Let's say that we have a bicycle wheel with radius $R = 25 cm$ and mass $m = 1 kg$. We spin the wheel in air so, that the tread is moving at the speed of $v_o = 50 km / h$.
Then, we let it roll on asphalt, given the coefficient of static friction: $f_s = 0.9$ and kinetic friction: $f_k = 0.7$. (I am making these numbers up, I hope they work)
I wonder what the final velocity of the wheel will be (after traction is "restored").

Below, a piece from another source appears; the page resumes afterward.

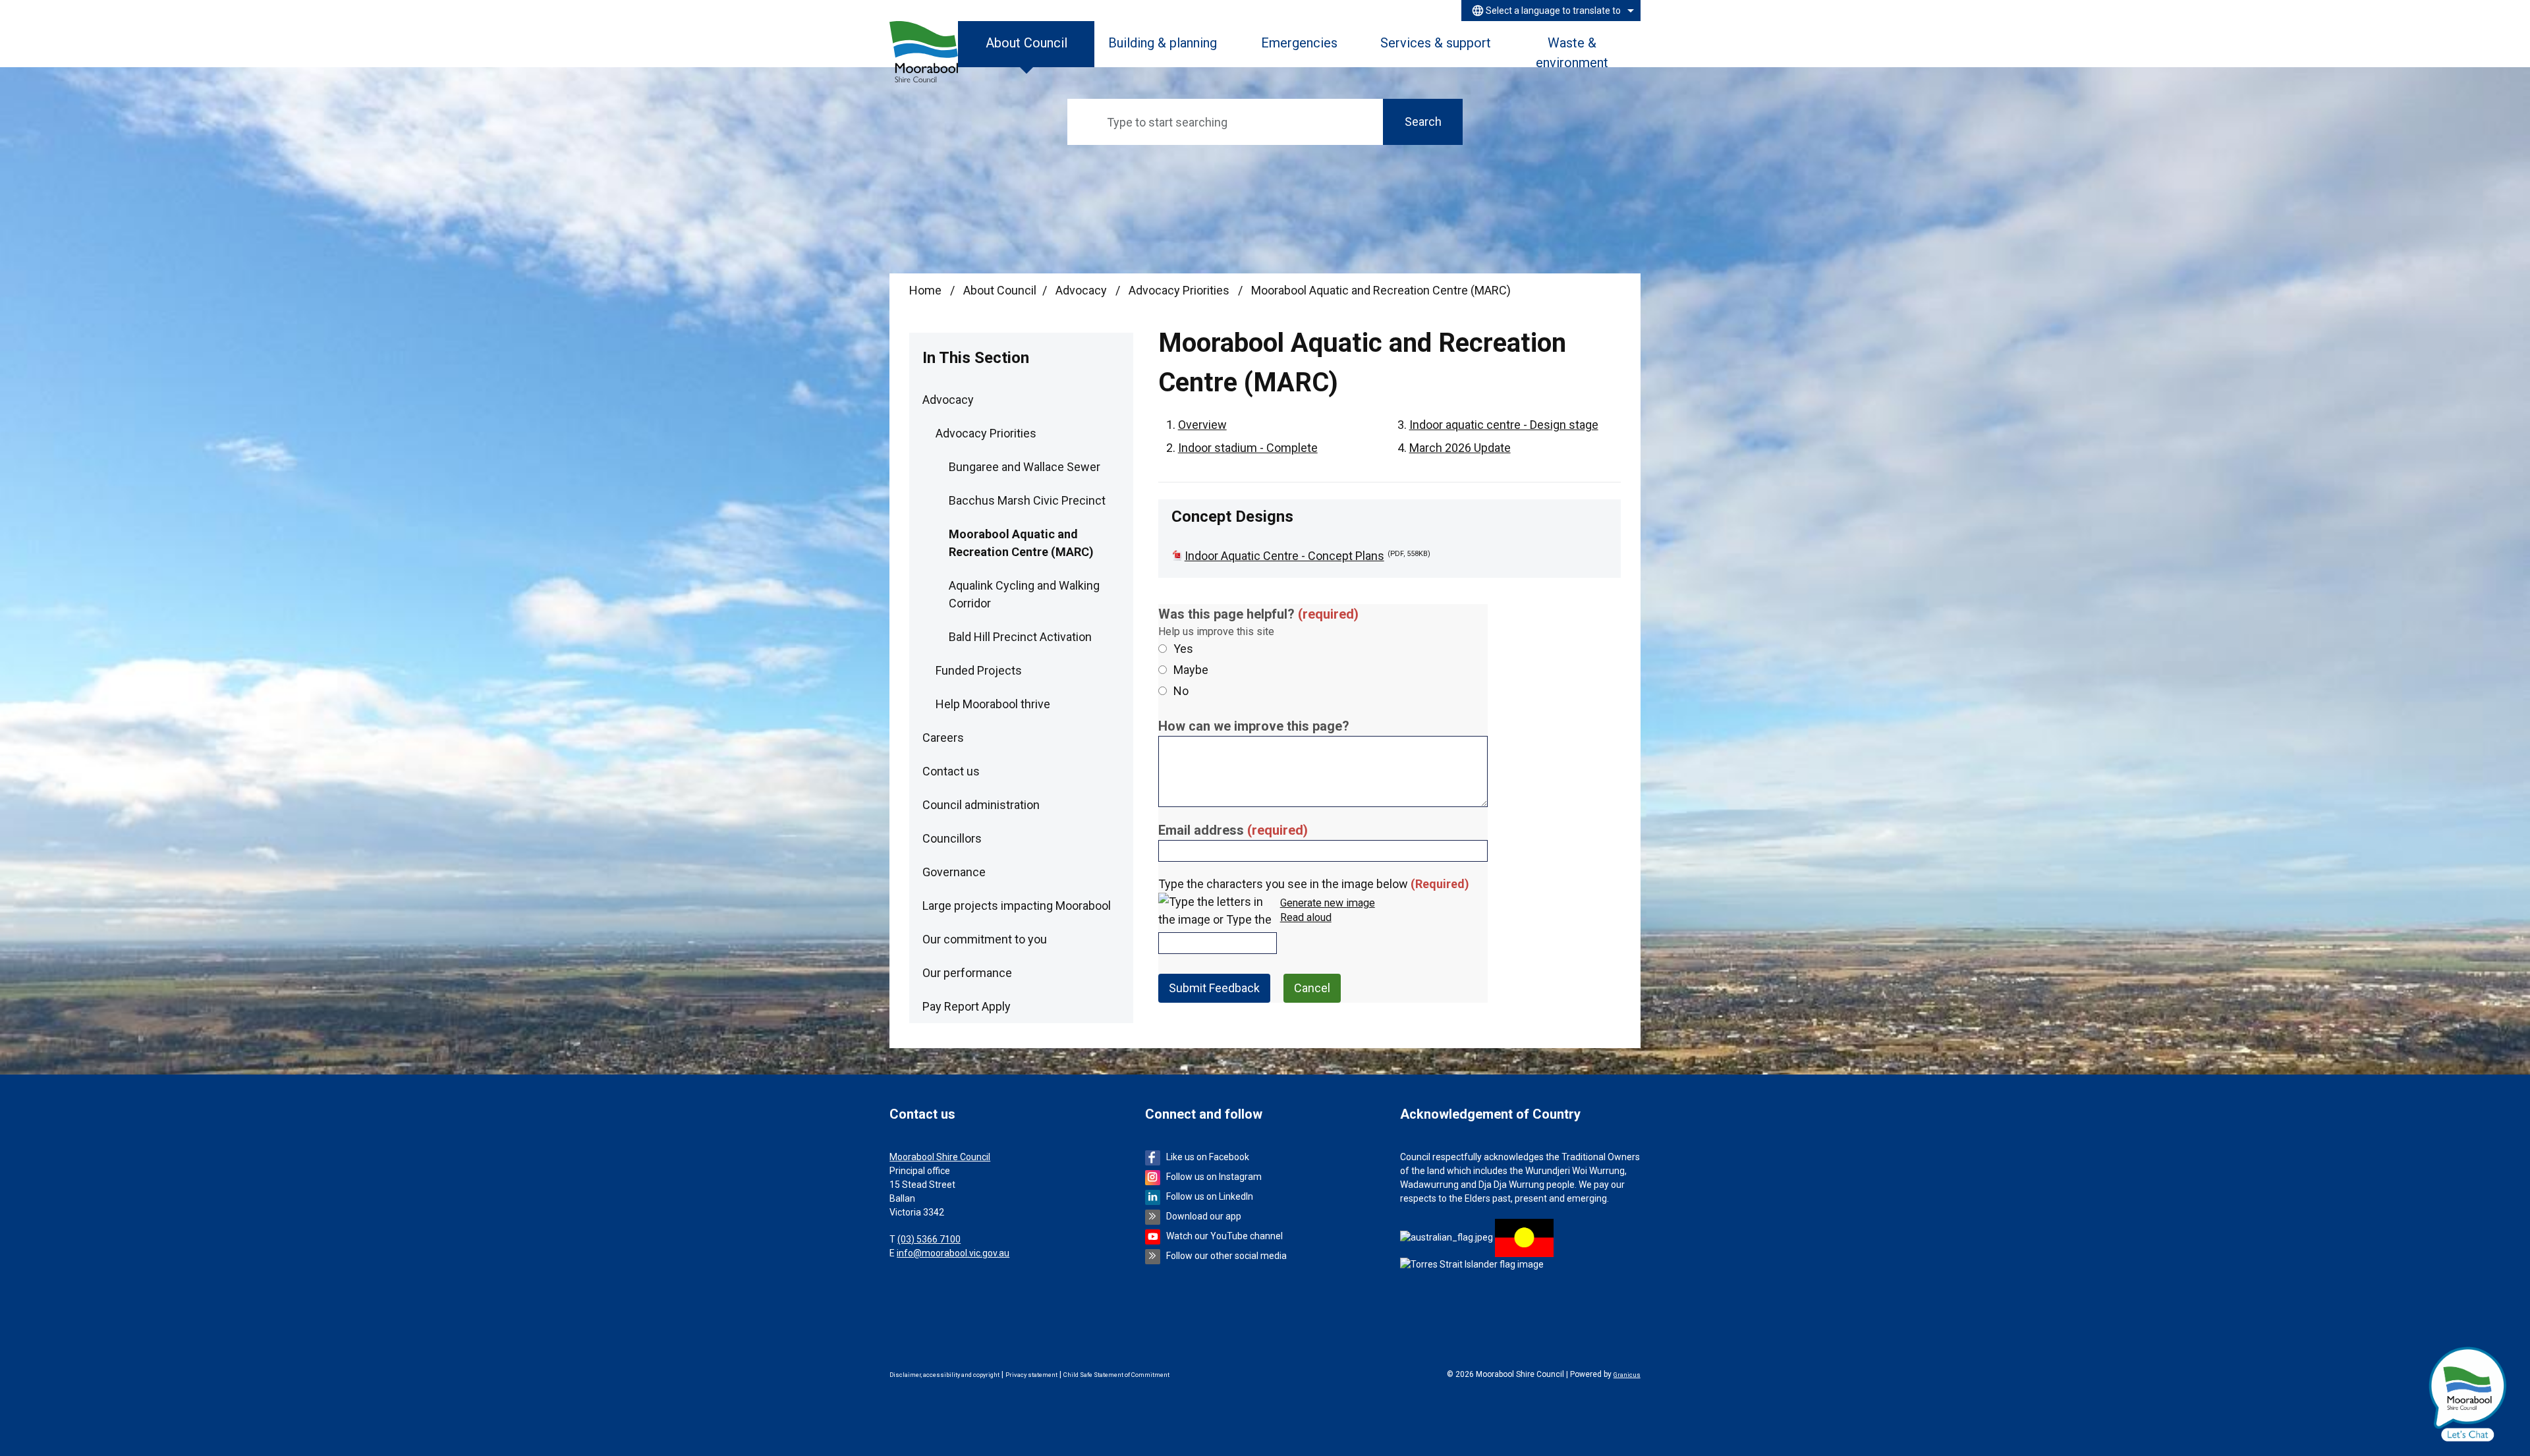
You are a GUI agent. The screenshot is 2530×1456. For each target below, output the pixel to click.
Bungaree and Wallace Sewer (1024, 467)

This is how I attempted to solve this problem:

Once this wheel is put on asphalt, it will start moving with the initial speed of $v_o$. Then, the force of kinetic friction $F = f_k mg$ will reduce its speed by $\Delta v$. By the momentum-impulse rule,
$$m \Delta v = F \Delta t$$

The torque generated by the force of kinetic friction will affect the angular velocity like this:
$$f_k mg \cdot R =I \frac{\Delta \omega}{\Delta t}$$

Now, using the fact that once the terminal velocity is reached, the wheel will no longer skid - this relation holds
$$v_{terminal} = \omega_{terminal} \cdot R$$

Now, this system of equations is actually solvable, but I am not sure whether my reasoning is correct. Any ideas?